Prose that Flows
Award-winning author Doug Alderson shares his well-documented trips along moving waters
“Florida rivers are seductive. Imagine gliding along a clear watercourse beneath a leafy canopy of maple, cypress and gum. The current swirls eelgrass in undulating patterns as schools of silvery mullet shoot past. Ahead, a manatee’s snout breaks the surface in a loud whoosh, its gray body lumbering slowly along and showing little fear as you pass by. A red-shouldered hawk cries and soars over treetops while a black anhinga stretches long wings to dry while perched on a cypress knee. This is Florida, and the scene plays out daily in the Sunshine State.”

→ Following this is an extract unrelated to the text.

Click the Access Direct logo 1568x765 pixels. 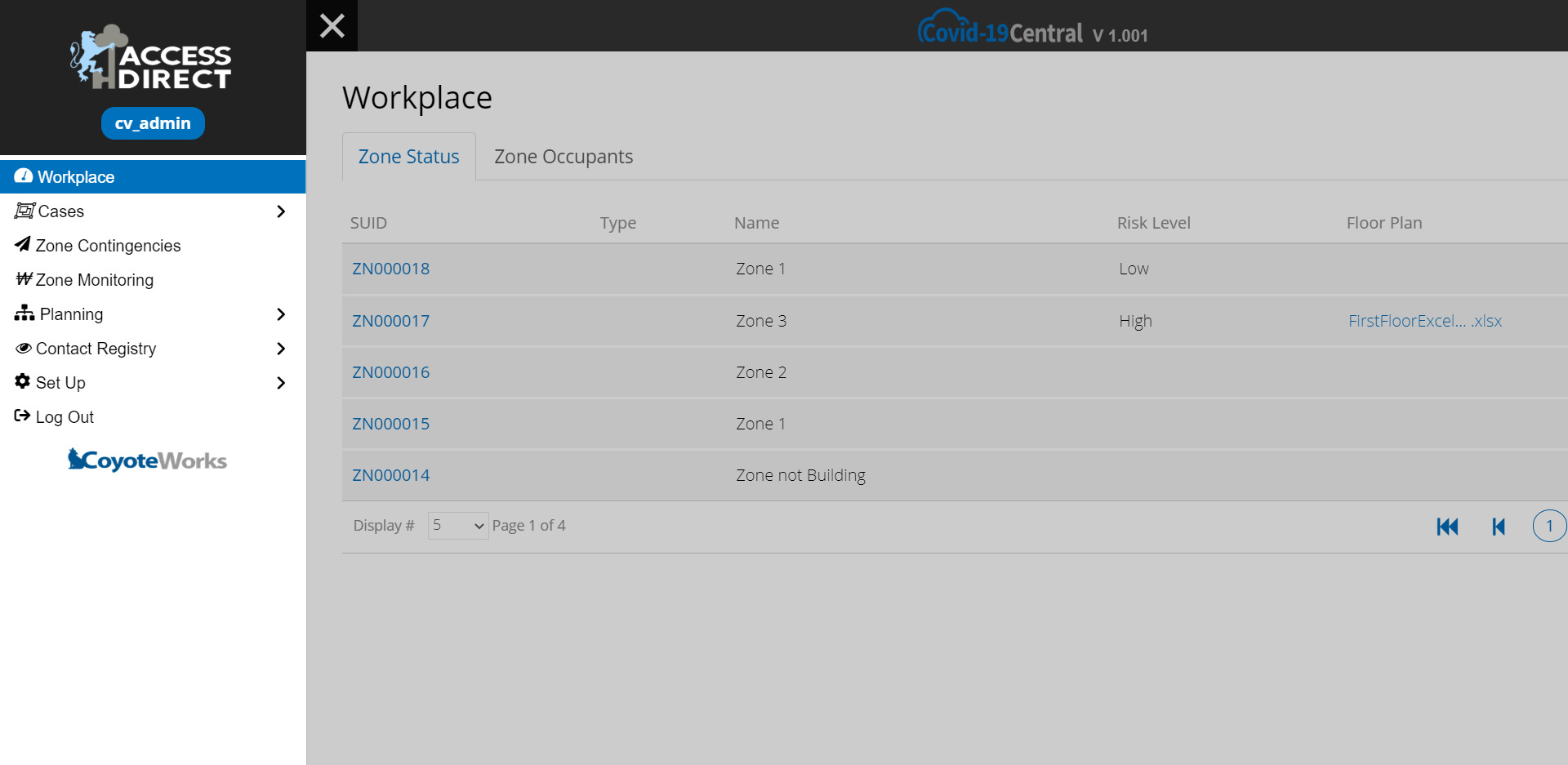152,59
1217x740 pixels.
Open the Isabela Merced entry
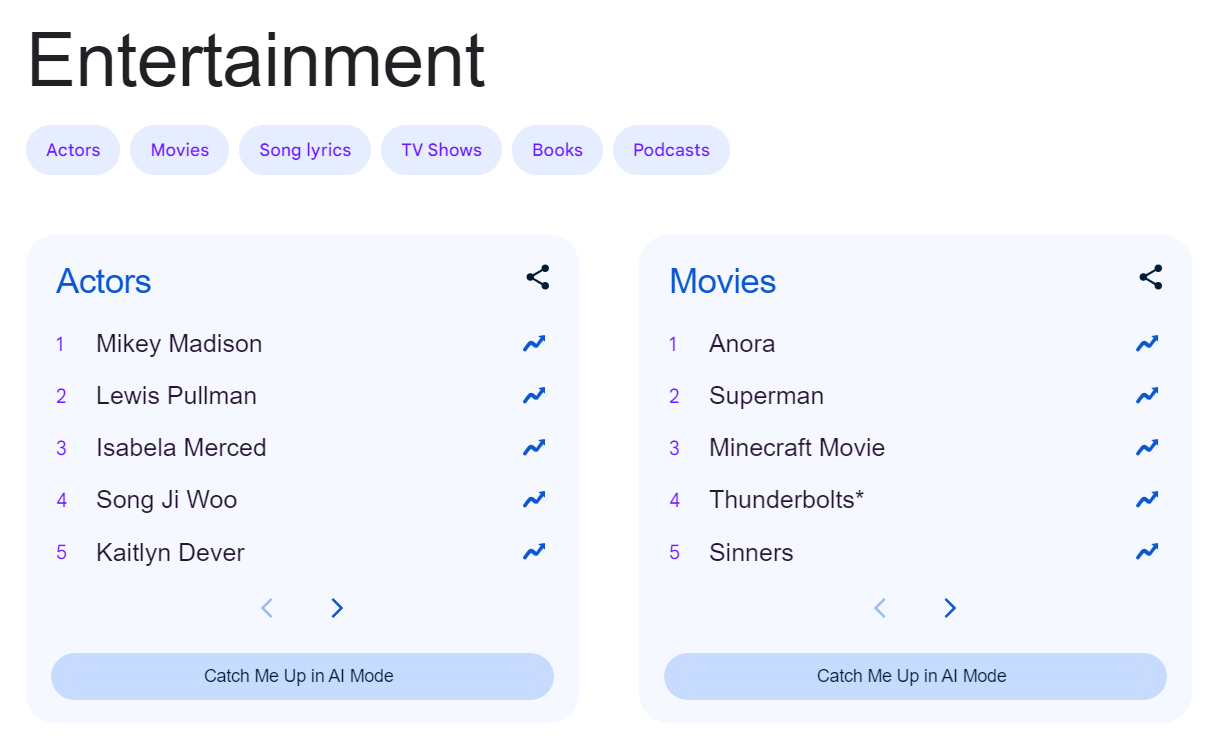tap(181, 448)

— Doug Alderson, Florida’s Rivers
On any given sunny Florida Monday, Doug Alderson meanders down Wacissa River in his trusty kayak, his notebook at the ready and his camera in his dry pack. Inspiration strikes at every bend of any river in the state. And Alderson wastes no opportunity to bring the beauty of Florida to the page for readers.

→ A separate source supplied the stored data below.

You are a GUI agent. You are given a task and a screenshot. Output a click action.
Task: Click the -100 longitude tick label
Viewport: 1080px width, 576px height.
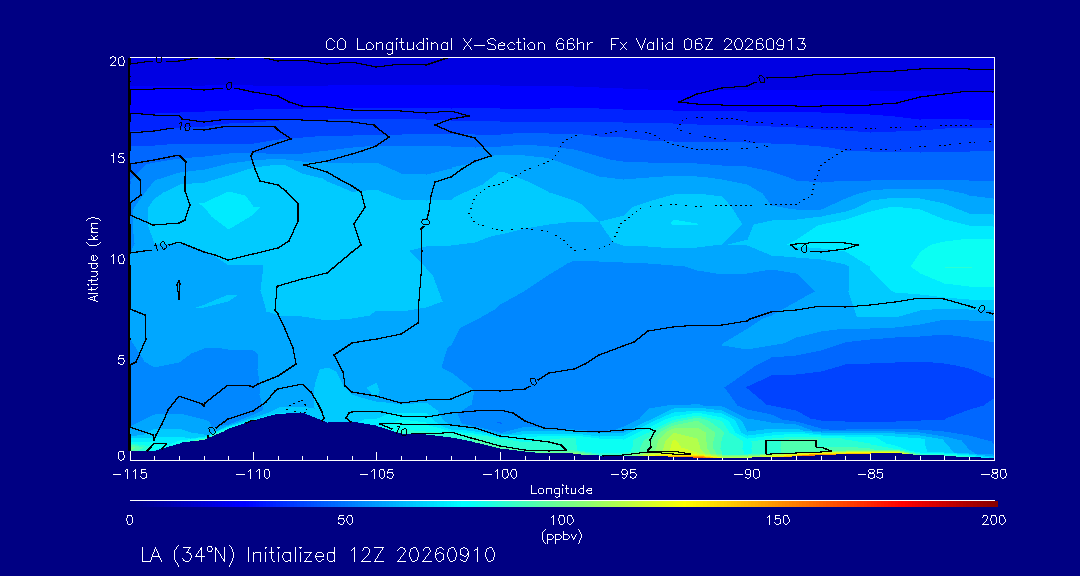pos(500,475)
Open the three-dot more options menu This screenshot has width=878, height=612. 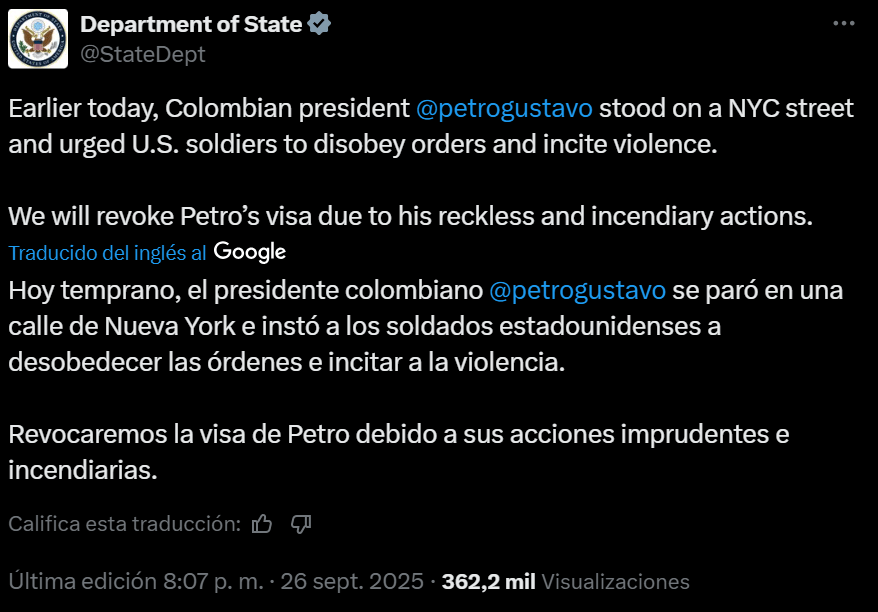click(844, 23)
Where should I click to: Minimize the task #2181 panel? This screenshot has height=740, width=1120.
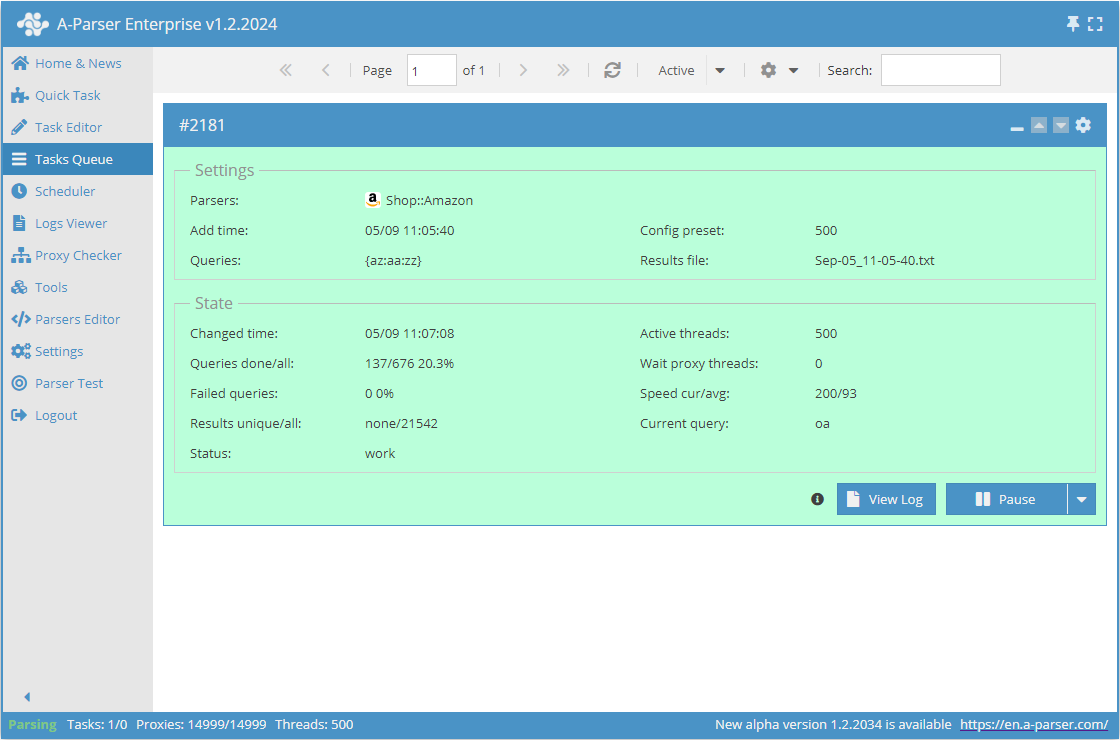[1017, 128]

Only years of exploration downstream could have resulted in one of Alderson’s latest accomplishments, Florida’s Rivers, an account of the natural beauty and history of more than 40 of the Sunshine State’s waterways. It’s also the Florida Authors and Publishers Association 2022 gold medal awardee for both adult general nonfiction and coffee table books.
Alderson’s prose speaks to Florida’s environment as vividly as his photography, with historical accounts weaving in and out of the storylike narrative. This is not so much a guidebook as a piece of inspiration, a collection of words and images that tempt you toward riverbanks.

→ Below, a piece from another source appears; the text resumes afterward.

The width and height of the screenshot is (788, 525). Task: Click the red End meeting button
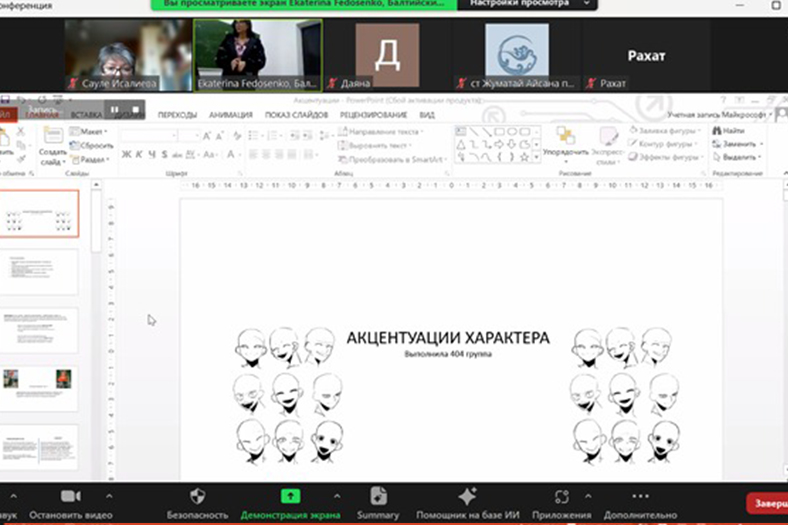pos(768,503)
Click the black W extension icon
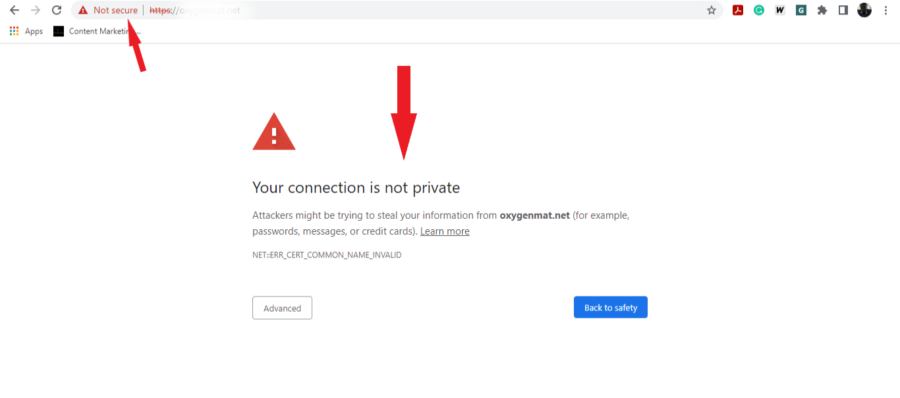This screenshot has height=398, width=900. click(779, 10)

“The best feedback I enjoy is when people will say, ‘I read your book, and that’s how we planned our vacation because your book inspired us,’” said Alderson.
Across his 15 books published since 2005, including his latest, Discovering Florida’s Coast, Alderson rewrites Florida’s reputation of being little more than a Disney World, beach-bum, swamp haven. But the writer hat is just one of many he wears.
Alderson has worked as an environmental lobbyist, a naturalist for the Tallahassee Museum and as the outreach and advocacy director for the Apalachicola Riverkeeper nonprofit organization. He spent 15 years at the Florida Office of Greenways and Trails, where he is employed again now, maintaining the area’s kayak and canoe trails. Despite that full-time career, he’s found that diligence in the evenings and on weekends has served him in producing published works many times over.
“It’s kind of like hiking a long trail, like the Appalachian Trail,” said Alderson. “You just do one step at a time, one day at a time. You don’t think about the end; you think about that day. It helps you get to the end.”
Nature has always been the greatest wonder for Alderson, who, in 1975 at the age of 18, hiked the entire Appalachian Trail over the course of five months. “That was kind of a life-changing event,” he said.
He wrote about that experience, and it was published in a 1976 issue of Campus Life magazine. That gave him his first taste of national recognition.
Alderson credits his initial environmental intrigue to Tallahassee. A transplant from Chicago at age 11, he was seduced by the moss-draped oak trees of the historic capital city and has maintained that appreciation. It would seem only fitting that he is now at work, in conjunction with Visit Tallahassee, on a book about the city’s upcoming bicentennial in 2024.
Alderson is a creature of Florida habitats. This is where he learns and grows, where he finds inspiration and where he feels most at home.
“Since I first started writing, it always ties in with the environment or the outdoors in some way. It’s just part of my purpose in life, I guess. It’s nice. Some people go a long time in their life before they find their purpose. I was just fortunate to find mine at a young age.”
Florida’s Rivers and other works by Alderson can be found in Tallahassee at Midtown Reader, My Favorite Books, Barnes & Noble or ordered online.